To verify the effects of the proposed model and their three principle sub-modules, we conducted another ablation experiment successively adding the channel attention, the position attention, sub-pixel up-sampling, and auxiliary loss to the baseline model.
Table 4 shows the results of these ablation experiments. The first row shows the results of the baseline model, which is depicted in
Figure 8. Compared with ICENETv2, the baseline does not contain the dual attention model and sub-pixel up-sampling model, and its loss only considers the main loss. In
Table 4, ‘CAM’ and ‘PAM’ respectively denotes adding channel attention and position attention after the block Res3 and Res4. ‘CAM + PAM’ means adding both attention modules after the block Res3 and Res4. The notation ’Sub-pixel’ means that part of up-sampling operations are sub-pixel up-sampling shown in
Figure 4. The notation ‘Au_loss’ means that three auxiliary losses are also considered in the loss function.
The experimental results show that MIoU has increased by 2.674% by adding only the position attention module in the baseline model and 3.760% by adding only the channel attention module. When the two attention modules are adopted simultaneously in the baseline model, the MIoU is increased by 4.249%. On this basis, sub-pixel and Au_loss modules are added respectively, and MIoU is improved by 2.449% and 1.922% respectively.
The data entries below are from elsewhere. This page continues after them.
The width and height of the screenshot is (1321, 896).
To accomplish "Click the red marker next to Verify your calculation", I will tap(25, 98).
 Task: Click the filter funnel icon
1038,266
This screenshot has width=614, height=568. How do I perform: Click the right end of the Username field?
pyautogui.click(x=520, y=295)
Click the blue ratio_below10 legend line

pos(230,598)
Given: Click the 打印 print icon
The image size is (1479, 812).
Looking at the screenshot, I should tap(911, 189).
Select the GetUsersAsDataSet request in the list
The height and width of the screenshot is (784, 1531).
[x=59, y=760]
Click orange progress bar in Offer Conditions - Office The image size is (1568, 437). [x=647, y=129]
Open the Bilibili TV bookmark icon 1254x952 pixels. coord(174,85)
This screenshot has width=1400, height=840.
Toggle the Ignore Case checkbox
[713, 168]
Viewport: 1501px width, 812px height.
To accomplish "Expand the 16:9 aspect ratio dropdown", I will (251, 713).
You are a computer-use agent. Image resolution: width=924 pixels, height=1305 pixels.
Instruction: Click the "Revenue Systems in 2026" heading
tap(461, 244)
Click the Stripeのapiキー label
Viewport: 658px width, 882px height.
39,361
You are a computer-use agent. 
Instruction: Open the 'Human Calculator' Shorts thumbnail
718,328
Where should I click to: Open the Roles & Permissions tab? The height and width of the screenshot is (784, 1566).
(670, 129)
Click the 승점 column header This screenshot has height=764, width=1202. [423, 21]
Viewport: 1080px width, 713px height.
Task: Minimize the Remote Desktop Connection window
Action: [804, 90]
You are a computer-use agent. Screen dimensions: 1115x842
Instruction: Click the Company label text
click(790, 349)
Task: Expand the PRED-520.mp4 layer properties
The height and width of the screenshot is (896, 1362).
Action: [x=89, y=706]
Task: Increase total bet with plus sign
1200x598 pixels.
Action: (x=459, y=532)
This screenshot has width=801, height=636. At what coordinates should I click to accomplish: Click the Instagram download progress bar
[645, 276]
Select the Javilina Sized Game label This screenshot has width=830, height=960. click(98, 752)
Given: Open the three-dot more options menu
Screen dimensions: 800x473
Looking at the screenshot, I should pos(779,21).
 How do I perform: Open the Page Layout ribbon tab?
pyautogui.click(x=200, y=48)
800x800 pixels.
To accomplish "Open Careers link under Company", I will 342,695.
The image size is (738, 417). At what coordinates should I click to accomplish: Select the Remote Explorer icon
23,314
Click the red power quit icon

When all the sub-modules of the ablation experiment are added to the baseline module, the MIoU achieves 83.435%.
Moreover,
Figure 9 shows some visualization results to demonstrate the effectiveness of the two attention modules. By adding the position attention module or channel attention module to the baseline model, the fine-grained semantic segmentation of drift ice is more accurate and some details and object boundaries are clearer.
4.4. Comparison with the State-of-the-Art
The methods DeepLabV3 [
20], DenseASPP [
31], PSPNet [
21], RefineNet [
22], and BiseNet [
23] have achieved excellent performance on public datasets. They are the representive semantic segmentation methods of the state-of-the-art. Therefore, we compare the proposed ICENETv2 with them on NWPU_YRCC2 and NWPU_YRCC. The comparison results are presented in
Table 5. They demonstrate that the ICENETv2 has a significant improvement in terms of MIoU on NWPU_YRCC2, meanwhile the single-class in terms of IoU for the drift ice is also the highest.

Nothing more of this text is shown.